Figure 53, LLC
- Industry: Live entertainment, Software, Theatre
- Founded: 2006
- Founder: Chris Ashworth
- Headquarters: Baltimore, Maryland
- Key people: Chris Ashworth (CEO)
- Members: 18 (2026)
- Website: figure53.com

= Figure 53 =

American software company

Figure 53, LLC is an American technology company based in Baltimore, Maryland.

Figure 53's flagship product is QLab, a proprietary cue-based multimedia playback system for macOS for use in theatre and other forms of live performance. Some of their other products include Go Button and QLab Remote.

== History ==
By the time Figure 53 was incorporated in Maryland in March 2006, QLab had been in development for over 2 years. Over time, it has evolved into an industry standard for show control.
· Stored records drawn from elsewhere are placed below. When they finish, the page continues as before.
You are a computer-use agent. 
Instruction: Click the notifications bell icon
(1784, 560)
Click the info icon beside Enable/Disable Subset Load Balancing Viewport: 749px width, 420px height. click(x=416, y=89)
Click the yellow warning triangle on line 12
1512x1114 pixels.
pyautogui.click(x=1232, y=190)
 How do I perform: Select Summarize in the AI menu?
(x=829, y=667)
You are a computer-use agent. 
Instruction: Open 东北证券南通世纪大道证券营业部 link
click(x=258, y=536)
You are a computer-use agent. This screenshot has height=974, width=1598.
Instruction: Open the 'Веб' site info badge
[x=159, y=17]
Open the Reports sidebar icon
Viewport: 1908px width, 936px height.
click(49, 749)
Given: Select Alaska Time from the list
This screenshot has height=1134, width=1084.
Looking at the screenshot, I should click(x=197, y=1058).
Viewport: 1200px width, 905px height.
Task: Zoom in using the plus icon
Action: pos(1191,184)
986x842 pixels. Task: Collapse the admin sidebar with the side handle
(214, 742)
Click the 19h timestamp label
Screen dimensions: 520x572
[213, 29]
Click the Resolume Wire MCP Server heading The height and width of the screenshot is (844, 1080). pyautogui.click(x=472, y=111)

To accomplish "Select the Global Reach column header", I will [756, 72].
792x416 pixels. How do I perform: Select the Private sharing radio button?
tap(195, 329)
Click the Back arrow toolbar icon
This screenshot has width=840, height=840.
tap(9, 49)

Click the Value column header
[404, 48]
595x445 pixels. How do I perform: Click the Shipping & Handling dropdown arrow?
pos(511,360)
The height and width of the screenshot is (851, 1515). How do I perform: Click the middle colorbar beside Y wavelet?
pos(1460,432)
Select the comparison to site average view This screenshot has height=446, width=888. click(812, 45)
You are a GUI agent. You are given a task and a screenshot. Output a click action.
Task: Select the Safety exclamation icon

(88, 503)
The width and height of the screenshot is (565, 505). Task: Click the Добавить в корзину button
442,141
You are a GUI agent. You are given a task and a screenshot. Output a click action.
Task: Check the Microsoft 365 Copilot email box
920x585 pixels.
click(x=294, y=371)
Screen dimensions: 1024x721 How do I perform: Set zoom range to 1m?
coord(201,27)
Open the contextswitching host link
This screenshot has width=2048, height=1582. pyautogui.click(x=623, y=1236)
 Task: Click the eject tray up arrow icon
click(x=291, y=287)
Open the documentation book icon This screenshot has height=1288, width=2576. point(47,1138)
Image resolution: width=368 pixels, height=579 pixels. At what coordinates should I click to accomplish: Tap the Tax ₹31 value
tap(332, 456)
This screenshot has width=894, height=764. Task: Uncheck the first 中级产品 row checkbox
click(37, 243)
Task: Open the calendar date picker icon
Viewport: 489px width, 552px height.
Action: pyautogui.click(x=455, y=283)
In 2018, Figure 53 announced the acquisition of the defunct Playhouse Theatre building, and revamped it to create The Voxel theatre in 2020. The Voxel serves both as a research lab for the company and as a theatre intended to promote and facilitate technological experimentation in performance art.

== Products ==
=== QLab ===
QLab is a cue-based show control application for macOS that allows users to build and run lists of cues controlling sound, video, lighting and other media or control signals during live performances. The software is used by theatres, dance companies, touring productions, themed attractions, churches and other venues that require synchronized playback of multiple media streams.

QLab is used "behind the scenes" in theatres and other venues around the world and is characterized as an industry-standard tool for theatre technology.

=== Go Button ===
Go Button is an audio playback application for iOS devices that is designed for running sound cues in live shows using an iPad, iPhone or iPod Touch.